The Asus ROG Strix Scar 18 (2024) aims to be the epitome of what you can achieve when you pair cutting-edge CPU and GPU technology with a screen that can really show them off.

First, you have Intel’s new 14th-generation Core i9 14900HX; an absolute monster of a CPU packing 8 Performance cores and 16 Efficient cores to run a whopping 32 simultaneous threads at speeds of up to 5.8GHz. Seriously. 5.8GHz. Then you add an RTX 4090 mobile GPU, with the best part of 10,000 shader units beavering away at speeds of up to 1.69GHz.

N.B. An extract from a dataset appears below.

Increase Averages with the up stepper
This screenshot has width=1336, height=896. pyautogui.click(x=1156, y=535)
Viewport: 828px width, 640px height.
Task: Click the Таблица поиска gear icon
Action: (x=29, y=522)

On top of that, there’s 32GB of DDR5-5600 RAM and two 1TB PCIe 5.0 SSDs, and a humungous 18-inch mini-LED screen. It’s a combination that should be capable of dishing out remarkably immersive gaming experiences. But, you’re going to have to pay a high price for the luxury gaming specifications that the ROG Strix Scar 18 offers. Here’s my full review.

Design and Keyboard

  • Big and weighty
  • Strong connectivity
  • Effective, if non-mechanical, keyboard

In terms of design, the ROG Strix Scar 18 follows the same cues as last year’s ROG Strix Scar 16 and Strix Scar 17 X3D. It combines a semi-translucent dark grey plastic shell with an aluminium chassis, the latter growing more visible through the plastic as you get towards the rear. The keyboard surround also has a series of patterns to add interest on the right-hand side of the laptop, while RGB bars at the front and the rear give you customisable glow in your choice of pulse, wave and colour-shifting patterns. I’m not a huge fan of RGB bling, but I’d still have to say that the effects here are seriously impressive.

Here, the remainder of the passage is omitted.